There's a kerfuffle on board over the remaining Lucian Alliance prisoners. Young, naturally, wants to gate them off onto the first planet they can find. Wray, naturally, thinks they should keep them all on board to slowly deplete the food reserves. But somehow everyone is OK with keeping the leather-clad Lucians who are deemed worthy by the Earth-bound top brass, and just gating the rest onto the planet with "volcanic activity" — granted only Rush knew about the volcanoes, but still. How is this better than not leaving them ALL there? Questions, questions, but at least we have some new characters. And a few more faces that the rapidly unraveling Young can vigorously beat into a bloody pulp.


The second biggest moment for this episode was easily the death of Riley. I did NOT see Riley going out the way he did — Young's eye contact choke out was really terrible. But bad in a good way. Bad in a "I'm putting my hands over my eyes, this is upsetting" way. Which was the point. It was sad saying goodbye to Riley, but his exit was an important one. Besides the baby, this was the first real character to get the axe that perhaps some of us had an emotional attachment to. Much more so than the bald soldier who really, really, really needed sleeping pills.

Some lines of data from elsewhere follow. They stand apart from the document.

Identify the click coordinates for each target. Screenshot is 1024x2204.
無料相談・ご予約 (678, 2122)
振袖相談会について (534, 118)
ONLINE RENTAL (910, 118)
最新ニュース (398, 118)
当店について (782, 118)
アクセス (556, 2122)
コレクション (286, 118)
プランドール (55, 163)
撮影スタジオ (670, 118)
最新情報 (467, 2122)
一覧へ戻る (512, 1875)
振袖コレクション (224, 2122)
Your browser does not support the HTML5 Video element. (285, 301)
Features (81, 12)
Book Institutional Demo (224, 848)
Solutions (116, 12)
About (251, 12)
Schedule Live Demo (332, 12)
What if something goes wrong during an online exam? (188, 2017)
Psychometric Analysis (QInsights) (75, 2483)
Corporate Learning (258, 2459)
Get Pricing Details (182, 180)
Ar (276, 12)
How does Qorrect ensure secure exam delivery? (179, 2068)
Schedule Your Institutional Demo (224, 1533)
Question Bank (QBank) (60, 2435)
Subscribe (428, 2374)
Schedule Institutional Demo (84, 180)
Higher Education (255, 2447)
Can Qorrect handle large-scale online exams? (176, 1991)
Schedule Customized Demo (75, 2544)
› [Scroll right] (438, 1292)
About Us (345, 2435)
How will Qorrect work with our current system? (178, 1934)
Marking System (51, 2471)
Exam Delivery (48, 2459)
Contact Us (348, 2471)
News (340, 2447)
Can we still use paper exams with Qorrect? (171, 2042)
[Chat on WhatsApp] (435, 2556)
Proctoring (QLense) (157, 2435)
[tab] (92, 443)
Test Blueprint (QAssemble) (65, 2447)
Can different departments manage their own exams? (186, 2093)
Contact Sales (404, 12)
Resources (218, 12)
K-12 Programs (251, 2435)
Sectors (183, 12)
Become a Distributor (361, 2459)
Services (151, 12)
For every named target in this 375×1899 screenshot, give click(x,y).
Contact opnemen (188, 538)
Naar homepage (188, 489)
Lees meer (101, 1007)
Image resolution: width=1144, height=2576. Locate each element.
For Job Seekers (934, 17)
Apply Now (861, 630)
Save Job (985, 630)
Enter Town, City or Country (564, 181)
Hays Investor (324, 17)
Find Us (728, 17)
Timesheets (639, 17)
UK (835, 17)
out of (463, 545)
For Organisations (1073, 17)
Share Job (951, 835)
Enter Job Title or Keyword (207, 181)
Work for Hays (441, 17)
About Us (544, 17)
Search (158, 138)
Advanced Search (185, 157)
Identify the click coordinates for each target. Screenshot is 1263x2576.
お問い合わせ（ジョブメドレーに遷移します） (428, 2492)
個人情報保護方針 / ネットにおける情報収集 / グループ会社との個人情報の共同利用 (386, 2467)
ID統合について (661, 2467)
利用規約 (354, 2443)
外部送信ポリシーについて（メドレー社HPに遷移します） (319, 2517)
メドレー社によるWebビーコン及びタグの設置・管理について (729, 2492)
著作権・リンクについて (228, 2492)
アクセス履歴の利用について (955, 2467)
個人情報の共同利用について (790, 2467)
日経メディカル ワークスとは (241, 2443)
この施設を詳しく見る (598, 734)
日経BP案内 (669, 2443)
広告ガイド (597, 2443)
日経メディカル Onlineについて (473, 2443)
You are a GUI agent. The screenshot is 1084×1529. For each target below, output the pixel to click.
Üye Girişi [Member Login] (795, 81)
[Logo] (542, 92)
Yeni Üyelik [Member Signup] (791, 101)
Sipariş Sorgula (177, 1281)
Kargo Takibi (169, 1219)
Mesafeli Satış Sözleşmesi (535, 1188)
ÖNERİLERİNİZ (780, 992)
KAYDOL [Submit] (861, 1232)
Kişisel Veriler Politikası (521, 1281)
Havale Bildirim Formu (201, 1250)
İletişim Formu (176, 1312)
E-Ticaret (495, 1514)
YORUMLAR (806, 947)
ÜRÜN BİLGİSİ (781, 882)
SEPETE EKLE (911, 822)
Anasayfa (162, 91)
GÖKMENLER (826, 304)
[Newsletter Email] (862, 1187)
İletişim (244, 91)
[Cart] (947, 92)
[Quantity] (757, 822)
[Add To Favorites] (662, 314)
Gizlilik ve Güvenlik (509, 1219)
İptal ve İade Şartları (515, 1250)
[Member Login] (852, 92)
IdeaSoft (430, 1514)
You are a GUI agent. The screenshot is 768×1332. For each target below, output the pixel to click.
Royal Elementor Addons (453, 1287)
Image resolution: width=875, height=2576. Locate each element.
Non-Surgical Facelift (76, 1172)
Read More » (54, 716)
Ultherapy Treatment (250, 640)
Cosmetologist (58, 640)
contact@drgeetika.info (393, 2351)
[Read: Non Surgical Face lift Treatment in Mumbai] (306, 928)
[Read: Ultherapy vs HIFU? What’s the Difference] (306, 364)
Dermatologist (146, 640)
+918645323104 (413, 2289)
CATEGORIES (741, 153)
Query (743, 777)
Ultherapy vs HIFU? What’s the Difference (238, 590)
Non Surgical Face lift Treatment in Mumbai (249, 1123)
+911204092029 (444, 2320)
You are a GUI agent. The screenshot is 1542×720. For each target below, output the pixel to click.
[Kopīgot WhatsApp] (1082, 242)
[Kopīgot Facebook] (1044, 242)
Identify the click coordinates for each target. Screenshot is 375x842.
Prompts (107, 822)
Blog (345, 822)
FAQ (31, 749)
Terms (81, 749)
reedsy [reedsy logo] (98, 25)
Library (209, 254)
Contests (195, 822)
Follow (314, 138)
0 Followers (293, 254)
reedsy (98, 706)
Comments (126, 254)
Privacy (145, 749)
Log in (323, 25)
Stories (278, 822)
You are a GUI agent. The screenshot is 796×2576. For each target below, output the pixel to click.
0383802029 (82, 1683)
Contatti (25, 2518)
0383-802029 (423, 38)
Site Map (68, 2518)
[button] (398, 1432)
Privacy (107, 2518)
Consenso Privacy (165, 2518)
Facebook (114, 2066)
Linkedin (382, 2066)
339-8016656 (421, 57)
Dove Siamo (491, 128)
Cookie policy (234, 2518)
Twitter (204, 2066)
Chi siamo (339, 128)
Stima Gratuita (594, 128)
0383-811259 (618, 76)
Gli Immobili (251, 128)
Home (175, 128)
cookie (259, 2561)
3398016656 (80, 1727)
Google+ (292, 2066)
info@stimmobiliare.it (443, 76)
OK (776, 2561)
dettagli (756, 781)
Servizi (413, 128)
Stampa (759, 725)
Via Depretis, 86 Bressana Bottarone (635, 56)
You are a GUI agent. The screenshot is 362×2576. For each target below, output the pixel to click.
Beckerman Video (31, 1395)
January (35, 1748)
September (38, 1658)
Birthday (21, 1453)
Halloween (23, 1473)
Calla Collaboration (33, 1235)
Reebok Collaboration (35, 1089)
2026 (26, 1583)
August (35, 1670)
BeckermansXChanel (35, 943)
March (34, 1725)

Plus this recent death continues to sour the minds and hearts of the crew. How any of them will have the will to go on or lead, I have no idea. I expect Riley's exit will impact Young and Rush the most, since they're both directly responsible for his death. Rush, by sending him on a death trip. And Young, for literally suffocating Riley.


Would I have put this emotional episode right after the baby death? Probably not, but I wouldn't have changed much. I enjoyed this episode, as slow as it seemed, from the burried gate down to Riley's Kino farewell, which was thankfully sappy-music-montage-free. SGU always claimed that this series would be dark and sad, and it looks like it's finally unafraid to play with death. And not the senseless, faceless, "Let's throw some fake blood on the gate room floor" shoot-out deaths way — but real loss. Riley was a real character, and his departure will be felt in a real way among the crew on Destiny. And hopefully, he won't appear later in the season on the alien obelisk planet, along with TJ's baby.

So long Riley. Your death, while sad, was the first real adult death in SGU and puts this show further down the dark path it aims to explore. Here's his final goodbye, even though at the time he didn't know he was making it.

Predictions for the future? Riley's death is just going to destroy Young. Meanwhile, Rush might try and make up for his actions in this episode by messing with Destiny's "destiny" yet again, and putting the whole crew in peril. As for the rest of the crew, I'm not sure — we haven't spent much time with Chloe, Eli, or Scott just yet. Hopefully we'll get back into that whole love triangle soon!


Also thanks for explaining the whole who the Lucian Alliance people are and why they want the Destiny. Even thought some of us know this already, it was needed. Maybe even in season one.